Media Outlets as Primary Information Sources
For many residents, especially in low-income areas, local news sources like NY1, The Bronx Times, and major newspapers like The New York Times and The Daily News were essential for staying updated on COVID-19 policies. Reports from this time highlight how these outlets provided crucial information on mask mandates, quarantine protocols, and the availability of resources like food assistance and testing sites.

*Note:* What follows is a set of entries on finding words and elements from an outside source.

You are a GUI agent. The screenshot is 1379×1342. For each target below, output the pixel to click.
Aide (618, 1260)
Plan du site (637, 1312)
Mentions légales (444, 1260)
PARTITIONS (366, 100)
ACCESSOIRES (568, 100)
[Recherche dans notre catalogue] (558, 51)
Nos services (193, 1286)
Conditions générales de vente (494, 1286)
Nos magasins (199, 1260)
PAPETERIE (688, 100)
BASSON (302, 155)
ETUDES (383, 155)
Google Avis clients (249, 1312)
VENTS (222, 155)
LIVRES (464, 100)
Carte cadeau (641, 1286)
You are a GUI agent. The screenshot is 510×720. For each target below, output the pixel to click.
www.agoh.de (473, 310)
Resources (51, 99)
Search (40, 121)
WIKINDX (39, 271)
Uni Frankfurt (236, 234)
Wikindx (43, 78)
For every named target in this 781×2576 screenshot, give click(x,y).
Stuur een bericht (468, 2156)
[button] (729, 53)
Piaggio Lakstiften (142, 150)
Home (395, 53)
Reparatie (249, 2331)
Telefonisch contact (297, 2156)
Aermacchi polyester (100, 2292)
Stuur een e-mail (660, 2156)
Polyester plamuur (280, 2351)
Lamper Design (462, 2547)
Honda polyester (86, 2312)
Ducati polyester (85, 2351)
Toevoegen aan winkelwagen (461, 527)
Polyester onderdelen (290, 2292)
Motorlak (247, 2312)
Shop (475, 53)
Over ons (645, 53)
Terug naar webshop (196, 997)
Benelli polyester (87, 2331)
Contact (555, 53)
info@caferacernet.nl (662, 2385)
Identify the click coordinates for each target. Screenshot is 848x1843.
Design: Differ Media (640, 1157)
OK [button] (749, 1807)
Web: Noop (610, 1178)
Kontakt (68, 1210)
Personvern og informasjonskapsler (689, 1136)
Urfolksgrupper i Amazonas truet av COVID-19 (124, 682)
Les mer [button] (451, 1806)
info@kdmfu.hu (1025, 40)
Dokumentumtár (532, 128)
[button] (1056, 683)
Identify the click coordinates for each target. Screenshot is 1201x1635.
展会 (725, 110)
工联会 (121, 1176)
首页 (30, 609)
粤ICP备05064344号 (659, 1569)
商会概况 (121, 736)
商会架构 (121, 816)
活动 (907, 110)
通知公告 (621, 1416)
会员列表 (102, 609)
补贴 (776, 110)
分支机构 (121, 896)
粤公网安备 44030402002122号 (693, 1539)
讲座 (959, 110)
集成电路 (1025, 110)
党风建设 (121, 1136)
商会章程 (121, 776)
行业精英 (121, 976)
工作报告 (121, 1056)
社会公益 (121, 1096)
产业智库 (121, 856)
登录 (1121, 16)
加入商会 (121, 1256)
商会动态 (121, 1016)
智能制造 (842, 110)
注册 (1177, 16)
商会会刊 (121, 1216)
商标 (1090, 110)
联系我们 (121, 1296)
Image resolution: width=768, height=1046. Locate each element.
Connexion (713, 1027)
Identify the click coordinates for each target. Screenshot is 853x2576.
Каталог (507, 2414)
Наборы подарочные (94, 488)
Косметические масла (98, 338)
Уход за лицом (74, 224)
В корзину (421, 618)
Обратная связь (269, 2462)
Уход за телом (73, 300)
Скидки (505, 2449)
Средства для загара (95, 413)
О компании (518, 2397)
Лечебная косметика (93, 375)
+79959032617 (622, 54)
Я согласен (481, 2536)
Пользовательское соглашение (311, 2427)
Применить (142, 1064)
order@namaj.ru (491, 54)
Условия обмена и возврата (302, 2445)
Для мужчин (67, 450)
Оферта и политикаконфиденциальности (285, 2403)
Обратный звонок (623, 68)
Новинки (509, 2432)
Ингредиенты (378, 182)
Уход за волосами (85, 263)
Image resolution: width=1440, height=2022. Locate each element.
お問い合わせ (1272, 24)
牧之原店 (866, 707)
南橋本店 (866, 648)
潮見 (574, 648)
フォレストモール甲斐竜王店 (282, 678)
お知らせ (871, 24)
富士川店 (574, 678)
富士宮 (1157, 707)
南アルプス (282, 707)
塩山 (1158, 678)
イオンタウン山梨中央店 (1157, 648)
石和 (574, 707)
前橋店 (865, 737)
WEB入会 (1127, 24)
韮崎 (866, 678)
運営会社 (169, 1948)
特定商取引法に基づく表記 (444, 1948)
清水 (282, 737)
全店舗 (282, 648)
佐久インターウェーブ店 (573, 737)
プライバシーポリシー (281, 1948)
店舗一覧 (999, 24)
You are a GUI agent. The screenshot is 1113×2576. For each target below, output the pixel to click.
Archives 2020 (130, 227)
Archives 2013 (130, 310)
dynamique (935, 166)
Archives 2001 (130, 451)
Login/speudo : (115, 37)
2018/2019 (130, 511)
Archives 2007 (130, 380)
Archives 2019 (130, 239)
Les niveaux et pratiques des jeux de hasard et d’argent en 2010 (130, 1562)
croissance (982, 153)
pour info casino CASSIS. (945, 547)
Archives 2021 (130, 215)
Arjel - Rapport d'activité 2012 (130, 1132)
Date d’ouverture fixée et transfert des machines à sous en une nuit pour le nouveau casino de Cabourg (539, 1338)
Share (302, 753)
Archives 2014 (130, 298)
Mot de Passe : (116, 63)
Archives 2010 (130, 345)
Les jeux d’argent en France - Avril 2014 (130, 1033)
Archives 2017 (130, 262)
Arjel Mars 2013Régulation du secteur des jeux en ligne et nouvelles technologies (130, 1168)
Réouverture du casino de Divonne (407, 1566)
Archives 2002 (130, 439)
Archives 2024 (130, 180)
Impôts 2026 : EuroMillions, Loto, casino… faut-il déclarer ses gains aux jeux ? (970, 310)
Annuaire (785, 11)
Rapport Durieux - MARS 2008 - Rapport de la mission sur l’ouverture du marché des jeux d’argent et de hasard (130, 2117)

One effective example of local media’s role was the coverage by The New York Times, which published daily updates on COVID-19 cases, safety guidelines, and stories reflecting the human impact of the pandemic in New York City neighborhoods. Their detailed reports emphasized the challenges facing essential workers and high-density areas, underscoring the pandemic’s disproportionate impact on low-income communities. By spotlighting these inequities, the media helped raise awareness and apply pressure on officials to prioritize vulnerable populations in their response efforts?.
However, as government policies and CDC guidelines evolved, the media’s interpretations and coverage sometimes contributed to a perception of inconsistency and created confusion around the ever-changing rules. For instance, early in the pandemic, the guidance on mask-wearing shifted from discouraging public use to mandating it, with media outlets covering the change as it happened. Residents in the Bronx and other marginalized areas, who may have limited access to real-time internet updates, often relied on delayed broadcasts or reports, contributing to mixed compliance and uncertainty?.